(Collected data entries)
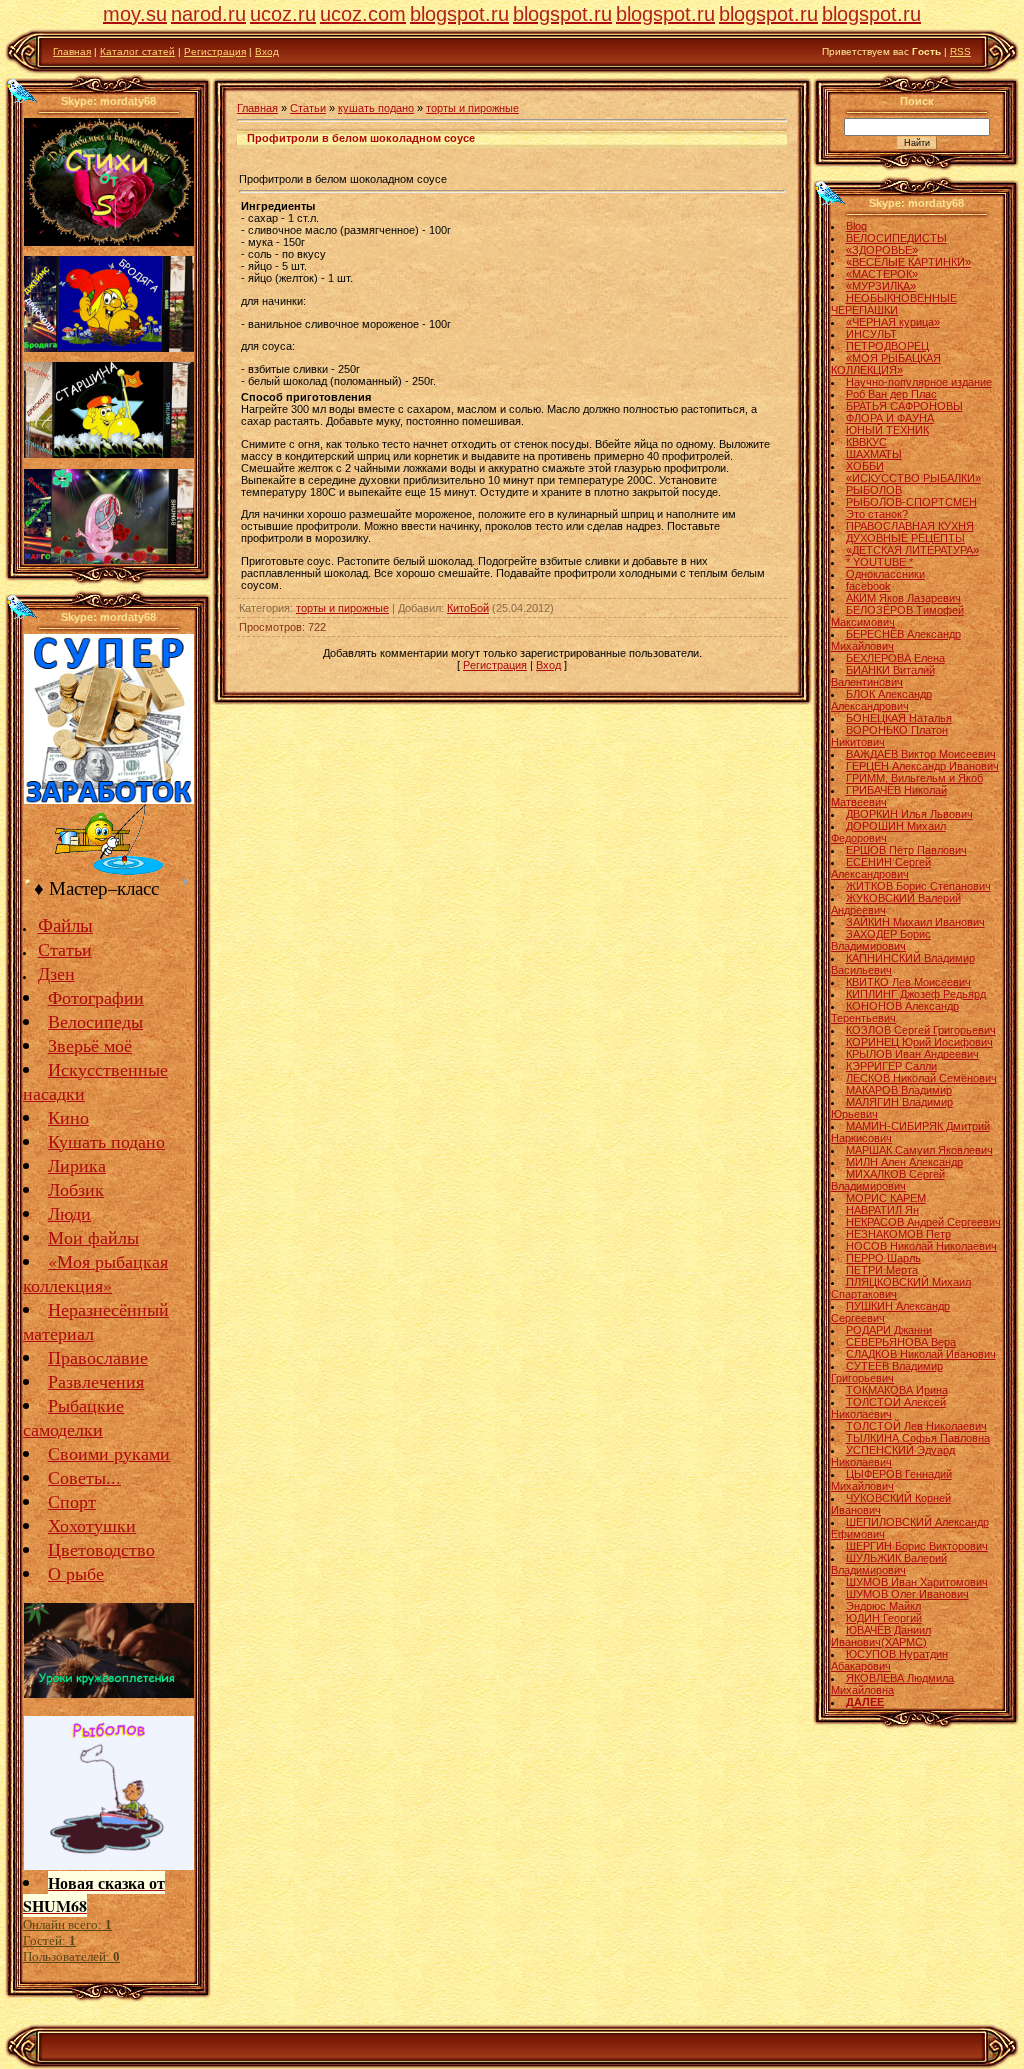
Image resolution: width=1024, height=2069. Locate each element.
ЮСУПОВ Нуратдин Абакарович (889, 1660)
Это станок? (877, 514)
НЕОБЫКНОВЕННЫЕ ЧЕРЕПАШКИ (894, 304)
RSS (960, 51)
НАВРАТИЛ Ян (882, 1210)
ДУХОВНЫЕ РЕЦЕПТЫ (905, 538)
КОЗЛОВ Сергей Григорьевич (921, 1030)
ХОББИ (865, 466)
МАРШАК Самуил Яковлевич (919, 1150)
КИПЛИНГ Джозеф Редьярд (916, 994)
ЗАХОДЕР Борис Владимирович (881, 940)
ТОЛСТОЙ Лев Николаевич (916, 1426)
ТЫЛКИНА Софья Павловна (918, 1438)
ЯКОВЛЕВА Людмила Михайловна (892, 1684)
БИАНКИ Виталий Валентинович (883, 676)
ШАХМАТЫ (874, 454)
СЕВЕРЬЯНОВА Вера (901, 1342)
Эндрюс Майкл (883, 1606)
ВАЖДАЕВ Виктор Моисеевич (921, 754)
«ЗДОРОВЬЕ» (882, 250)
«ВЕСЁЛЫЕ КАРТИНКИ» (908, 262)
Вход (267, 51)
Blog (856, 226)
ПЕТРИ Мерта (882, 1270)
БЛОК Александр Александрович (881, 700)
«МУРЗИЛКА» (881, 286)
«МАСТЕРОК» (882, 274)
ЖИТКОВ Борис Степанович (918, 886)
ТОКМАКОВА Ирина (897, 1390)
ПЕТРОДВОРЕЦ (887, 346)
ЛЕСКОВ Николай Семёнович (921, 1078)
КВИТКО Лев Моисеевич (908, 982)
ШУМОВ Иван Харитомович (917, 1582)
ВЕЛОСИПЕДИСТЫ (896, 238)
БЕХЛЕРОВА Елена (895, 658)
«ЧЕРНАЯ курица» (893, 322)
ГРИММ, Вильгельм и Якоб (914, 778)
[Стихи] (109, 242)
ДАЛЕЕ (865, 1702)
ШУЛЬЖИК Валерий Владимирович (889, 1564)
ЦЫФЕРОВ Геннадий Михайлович (891, 1480)
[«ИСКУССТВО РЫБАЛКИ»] (109, 871)
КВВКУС (866, 442)
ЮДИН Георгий (884, 1618)
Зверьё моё (90, 1045)
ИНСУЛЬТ (871, 334)
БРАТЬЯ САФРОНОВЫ (904, 406)
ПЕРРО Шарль (883, 1258)
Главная (72, 51)
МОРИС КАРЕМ (886, 1198)
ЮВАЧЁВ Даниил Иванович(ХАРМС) (881, 1636)
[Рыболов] (109, 1863)
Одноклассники (885, 574)
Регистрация (215, 51)
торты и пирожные (472, 108)
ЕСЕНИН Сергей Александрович (881, 868)
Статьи (308, 108)
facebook (868, 586)
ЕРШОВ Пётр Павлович (906, 850)
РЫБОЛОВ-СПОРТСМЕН (911, 502)
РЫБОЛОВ (874, 490)
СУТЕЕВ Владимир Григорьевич (887, 1372)
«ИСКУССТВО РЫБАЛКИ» (913, 478)
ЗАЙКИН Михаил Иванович (915, 922)
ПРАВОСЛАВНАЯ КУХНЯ (910, 526)
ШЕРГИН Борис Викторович (917, 1546)
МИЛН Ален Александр (904, 1162)
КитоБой (468, 608)
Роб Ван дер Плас (891, 394)
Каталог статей (137, 51)
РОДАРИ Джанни (889, 1330)
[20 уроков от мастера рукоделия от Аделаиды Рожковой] (109, 1691)
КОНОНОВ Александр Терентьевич (895, 1012)
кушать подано (376, 108)
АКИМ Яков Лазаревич (903, 598)
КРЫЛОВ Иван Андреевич (912, 1054)
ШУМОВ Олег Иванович (907, 1594)
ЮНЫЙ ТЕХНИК (887, 430)
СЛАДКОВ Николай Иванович (921, 1354)
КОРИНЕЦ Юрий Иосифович (919, 1042)
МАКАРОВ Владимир (899, 1090)
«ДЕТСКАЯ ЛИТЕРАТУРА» (912, 550)
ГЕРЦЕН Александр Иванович (922, 766)
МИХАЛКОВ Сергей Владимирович (888, 1180)
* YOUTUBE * (879, 562)
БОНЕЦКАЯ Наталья (899, 718)
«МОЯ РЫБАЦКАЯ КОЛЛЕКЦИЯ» (886, 364)
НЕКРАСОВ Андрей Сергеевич (923, 1222)
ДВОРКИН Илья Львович (909, 814)
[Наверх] (21, 90)
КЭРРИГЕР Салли (891, 1066)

» TASK TO COMPLETE:
When you repeat the data, keep it exact and drop every picture.

» ANSWER SECTION:
Image resolution: width=1024, height=2069. Locate each element.
ЮСУПОВ Нуратдин Абакарович (889, 1660)
Это станок? (877, 514)
НЕОБЫКНОВЕННЫЕ ЧЕРЕПАШКИ (894, 304)
RSS (960, 51)
НАВРАТИЛ Ян (882, 1210)
ДУХОВНЫЕ РЕЦЕПТЫ (905, 538)
КОЗЛОВ Сергей Григорьевич (921, 1030)
ХОББИ (865, 466)
МАРШАК Самуил Яковлевич (919, 1150)
КИПЛИНГ Джозеф Редьярд (916, 994)
ЗАХОДЕР Борис Владимирович (881, 940)
ТОЛСТОЙ Лев Николаевич (916, 1426)
ТЫЛКИНА Софья Павловна (918, 1438)
ЯКОВЛЕВА Людмила Михайловна (892, 1684)
БИАНКИ Виталий Валентинович (883, 676)
ШАХМАТЫ (874, 454)
СЕВЕРЬЯНОВА Вера (901, 1342)
Эндрюс Майкл (883, 1606)
ВАЖДАЕВ Виктор Моисеевич (921, 754)
«ЗДОРОВЬЕ» (882, 250)
«ВЕСЁЛЫЕ КАРТИНКИ» (908, 262)
Вход (267, 51)
Blog (856, 226)
ПЕТРИ Мерта (882, 1270)
БЛОК Александр Александрович (881, 700)
«МУРЗИЛКА» (881, 286)
«МАСТЕРОК» (882, 274)
ЖИТКОВ Борис Степанович (918, 886)
ТОКМАКОВА Ирина (897, 1390)
ПЕТРОДВОРЕЦ (887, 346)
ЛЕСКОВ Николай Семёнович (921, 1078)
КВИТКО Лев Моисеевич (908, 982)
ШУМОВ Иван Харитомович (917, 1582)
ВЕЛОСИПЕДИСТЫ (896, 238)
БЕХЛЕРОВА Елена (895, 658)
«ЧЕРНАЯ курица» (893, 322)
ГРИММ, Вильгельм и Якоб (914, 778)
[Стихи] (109, 242)
ДАЛЕЕ (865, 1702)
ШУЛЬЖИК Валерий Владимирович (889, 1564)
ЦЫФЕРОВ Геннадий Михайлович (891, 1480)
[«ИСКУССТВО РЫБАЛКИ»] (109, 871)
КВВКУС (866, 442)
ЮДИН Георгий (884, 1618)
Зверьё моё (90, 1045)
ИНСУЛЬТ (871, 334)
БРАТЬЯ САФРОНОВЫ (904, 406)
ПЕРРО Шарль (883, 1258)
Главная (72, 51)
МОРИС КАРЕМ (886, 1198)
ЮВАЧЁВ Даниил Иванович(ХАРМС) (881, 1636)
[Рыболов] (109, 1863)
Одноклассники (885, 574)
Регистрация (215, 51)
торты и пирожные (472, 108)
ЕСЕНИН Сергей Александрович (881, 868)
Статьи (308, 108)
facebook (868, 586)
ЕРШОВ Пётр Павлович (906, 850)
РЫБОЛОВ-СПОРТСМЕН (911, 502)
РЫБОЛОВ (874, 490)
СУТЕЕВ Владимир Григорьевич (887, 1372)
«ИСКУССТВО РЫБАЛКИ» (913, 478)
ЗАЙКИН Михаил Иванович (915, 922)
ПРАВОСЛАВНАЯ КУХНЯ (910, 526)
ШЕРГИН Борис Викторович (917, 1546)
МИЛН Ален Александр (904, 1162)
КитоБой (468, 608)
Роб Ван дер Плас (891, 394)
Каталог статей (137, 51)
РОДАРИ Джанни (889, 1330)
[20 уроков от мастера рукоделия от Аделаиды Рожковой] (109, 1691)
КОНОНОВ Александр Терентьевич (895, 1012)
кушать подано (376, 108)
АКИМ Яков Лазаревич (903, 598)
КРЫЛОВ Иван Андреевич (912, 1054)
ШУМОВ Олег Иванович (907, 1594)
ЮНЫЙ ТЕХНИК (887, 430)
СЛАДКОВ Николай Иванович (921, 1354)
КОРИНЕЦ Юрий Иосифович (919, 1042)
МАКАРОВ Владимир (899, 1090)
«ДЕТСКАЯ ЛИТЕРАТУРА» (912, 550)
ГЕРЦЕН Александр Иванович (922, 766)
МИХАЛКОВ Сергей Владимирович (888, 1180)
* YOUTUBE * (879, 562)
БОНЕЦКАЯ Наталья (899, 718)
«МОЯ РЫБАЦКАЯ КОЛЛЕКЦИЯ» (886, 364)
НЕКРАСОВ Андрей Сергеевич (923, 1222)
ДВОРКИН Илья Львович (909, 814)
[Наверх] (21, 90)
КЭРРИГЕР Салли (891, 1066)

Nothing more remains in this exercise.